The warning follows an observation by the apex bank of the activities of some MFBs, which “have gone beyond the remit of their operating licences by engaging in non-permissible activities especially wholesale banking, foreign exchange transactions and others.”
This latest action comes an earlier one in July banning Bureaux De Change (BDC) operators from official FX sales on the grounds of facilitating graft and corruption in the financial services system.
In a circular issued by the regulator titled: “Cessation of Non-permissible Activities by Microfinance Banks,” the CBN reiterated that “Given the comparatively low capitalization of MFBs, dealing in wholesale and or foreign exchange transactions are a significant risk with dire consequences for financial stability.”
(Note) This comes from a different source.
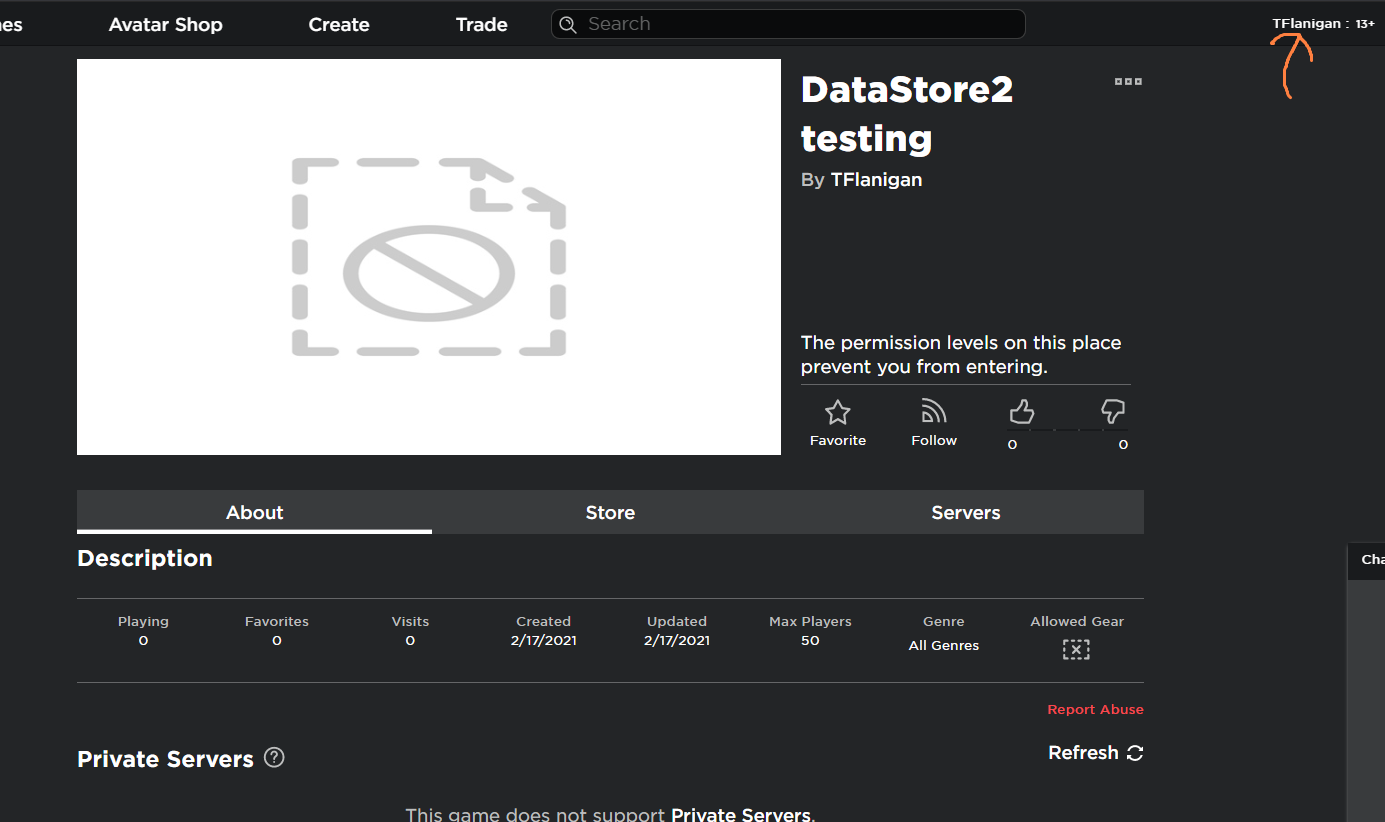Open the Trade menu item

[482, 24]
The circular, referenced, FPRD/DIR/PUB/CIR/01/020, and signed by Ibrahim Tukur, of the Financial Policy and Regulatory Department, said given the underlying risk to the stability of the financial system; it became imperative for MFBs to operate strictly with “the extant revised regulatory and supervisory guidelines for microfinance banks in Nigeria 2012.”
MFIs and FX risks
MicroRate and Enterprise Research Institute in one of its reports on how Microfinance Institutions (MFIs) handle FX risk noted that operators face higher risk particularly those in developing countries where financial markets are underdeveloped.
Also, because the sums involved are small, the well-established methods of the international financial markets to deal with this issue are rarely useful.
Given the comparatively low capitalization of MFBs, dealing in wholesale and or foreign exchange transactions are a significant risk with dire consequences for financial stability.
According to the report titled: Foreign Exchange Risk and Microfinance Institutions: A Discussion of the Issues, while the number and popularity of MFIs are growing as they are largely instruments for poverty amelioration, they are still not able to deal with foreign exchange risk.
“In addition, because of financial market underdevelopment, domestic liquidity in most developing countries is notoriously variable and in many cases, expensive.”
Therefore, the CBN threatened to revoke the licence of any MFB that fails to comply with the regulation, and underscored that:
- MFBs are strictly prohibited from foreign exchange transactions
- MFBs are to primarily focus on providing financial services to retail and/or micro- clients.
- Micro-credit and retail transactions carried out by MFBs were limited to N500,000 per transaction for Tier 2 Unit MFB and N1 million for other categories.
- Micro-credit facilities shall constitute a minimum of 80 per cent of total loans for MFBs.